SHORT TASK
Put the lines of the entries from the line containing "Disable the KUBERNETES_NODE rule switch" through the line containing "Looking at the" into a Markdown table with the columns "Row" and "Line", skipping any blank lines.

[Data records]
'''
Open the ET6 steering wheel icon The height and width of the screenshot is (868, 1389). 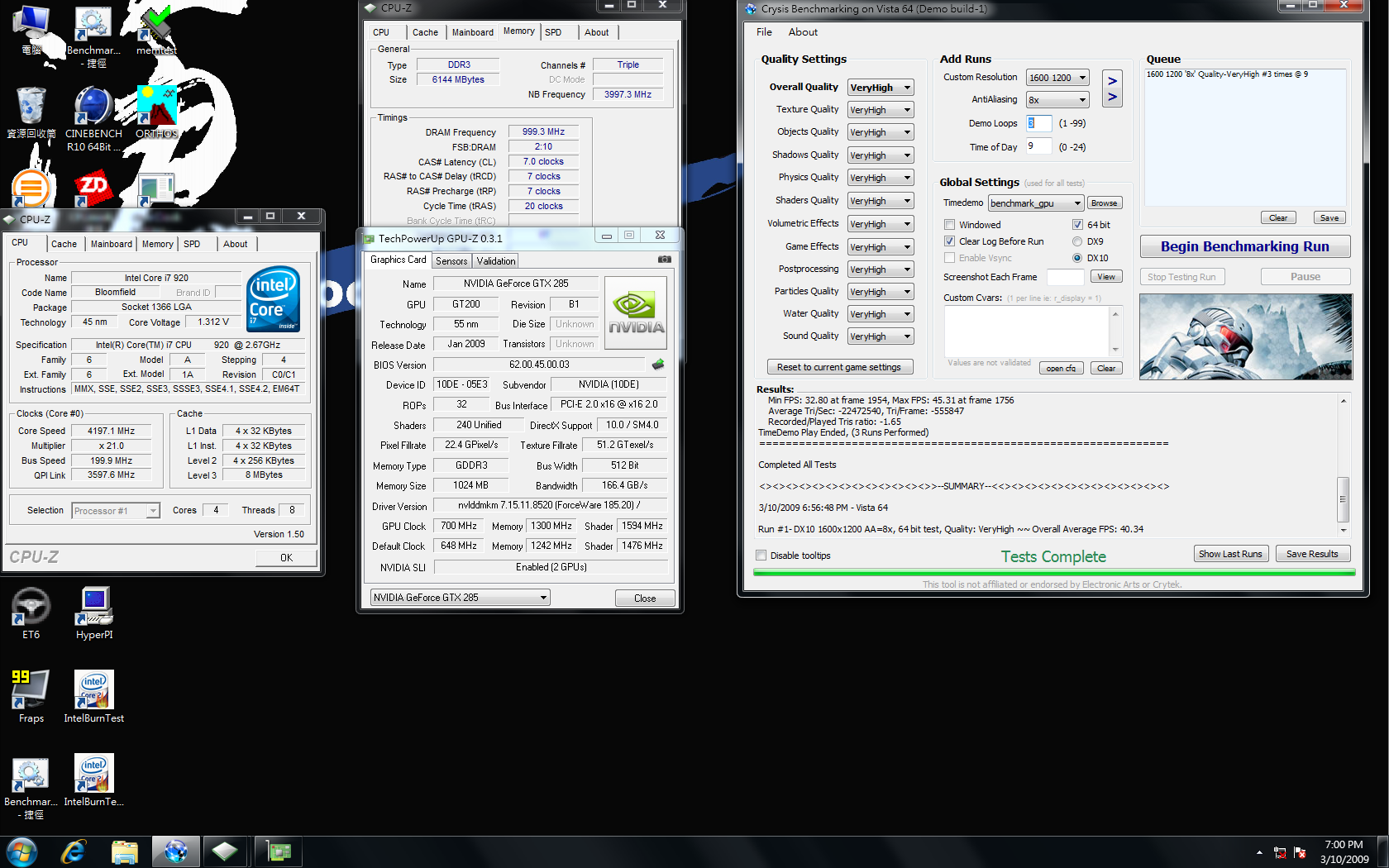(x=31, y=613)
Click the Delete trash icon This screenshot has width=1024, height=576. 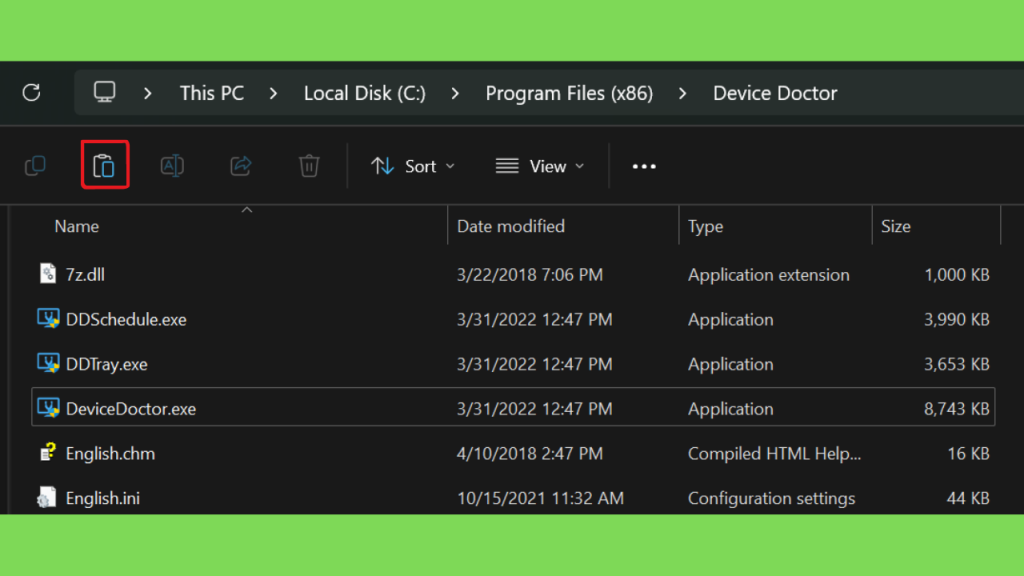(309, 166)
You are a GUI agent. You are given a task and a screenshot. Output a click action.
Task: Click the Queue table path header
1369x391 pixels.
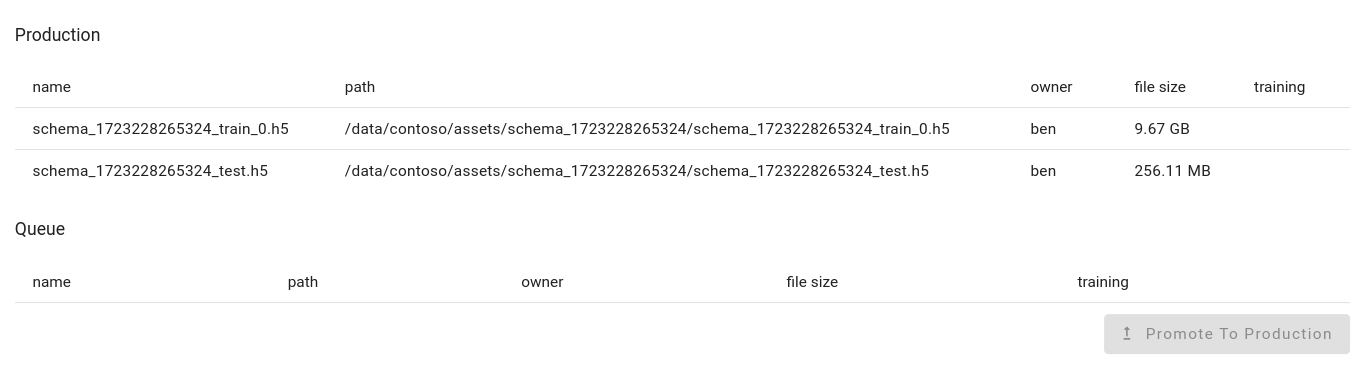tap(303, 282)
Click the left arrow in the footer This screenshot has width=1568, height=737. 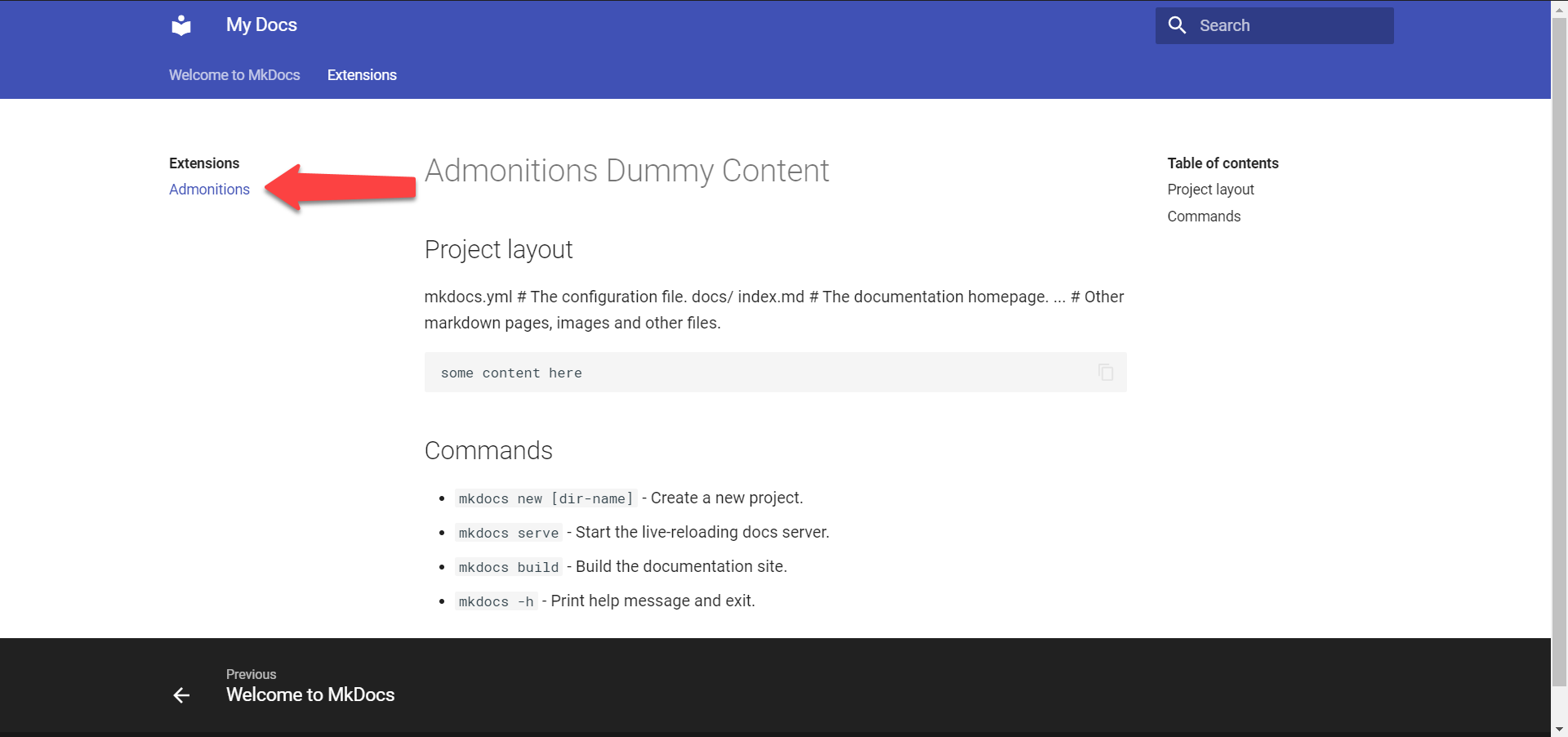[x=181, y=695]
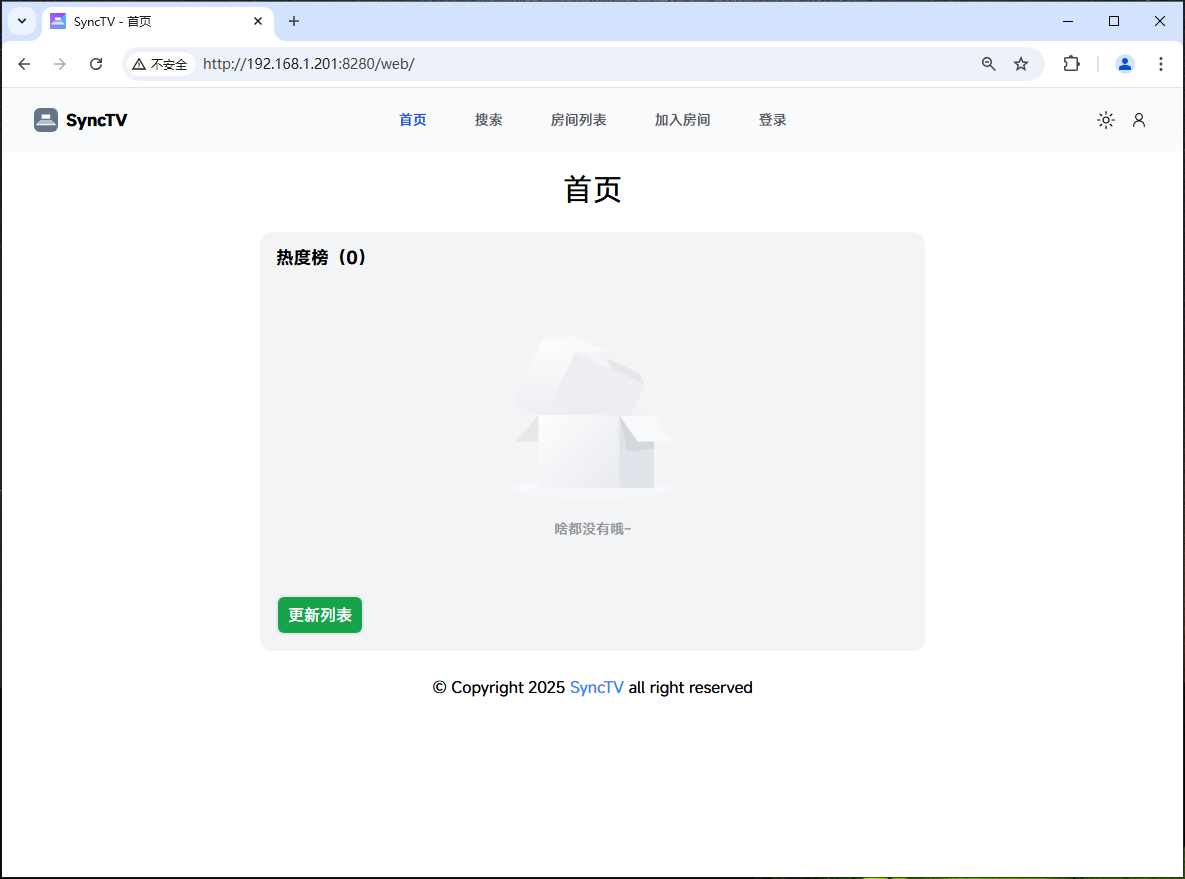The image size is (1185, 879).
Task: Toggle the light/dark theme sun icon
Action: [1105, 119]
'''
'''
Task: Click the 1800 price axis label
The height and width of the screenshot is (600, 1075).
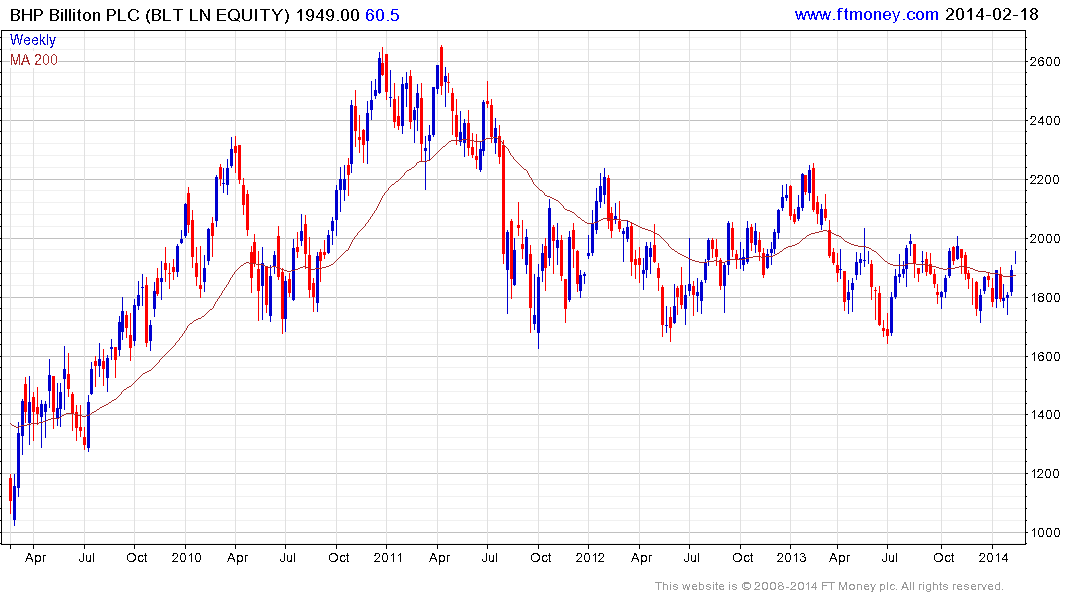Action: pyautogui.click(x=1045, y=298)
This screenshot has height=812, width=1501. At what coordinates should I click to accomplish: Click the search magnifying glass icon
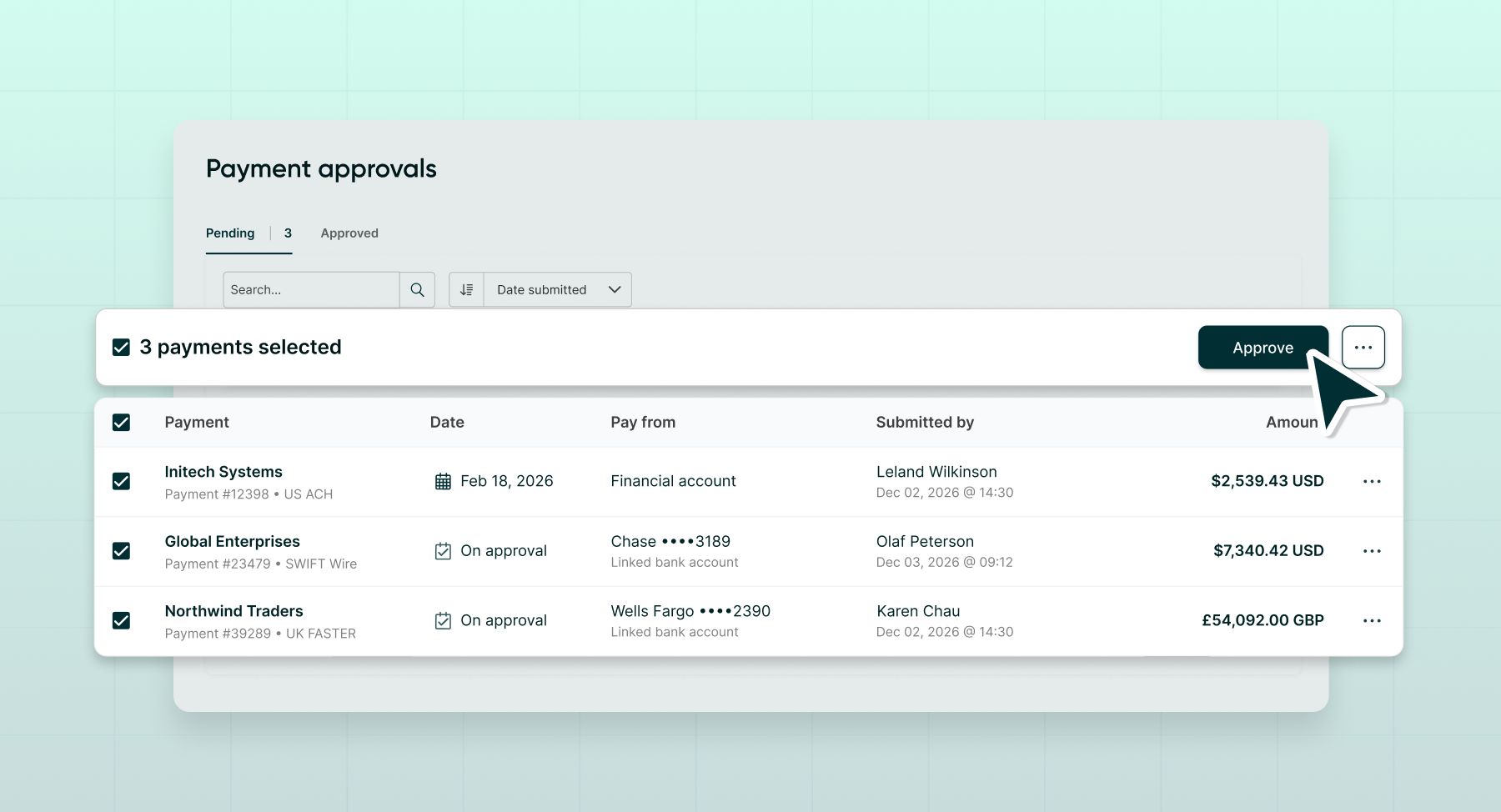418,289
'''
'''
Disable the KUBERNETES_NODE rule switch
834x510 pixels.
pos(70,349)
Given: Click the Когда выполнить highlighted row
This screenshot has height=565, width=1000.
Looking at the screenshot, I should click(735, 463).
'''
TASK RESULT
| Row | Line |
|---|---|
| 1 | Disable the KUBERNETES_NODE rule switch |
| 2 | 834x510 pixels. |
| 3 | pos(70,349) |
| 4 | Given: Click the Когда выполнить highlighted row |
| 5 | This screenshot has height=565, width=1000. |
| 6 | Looking at the screenshot, I should click(735, 463). |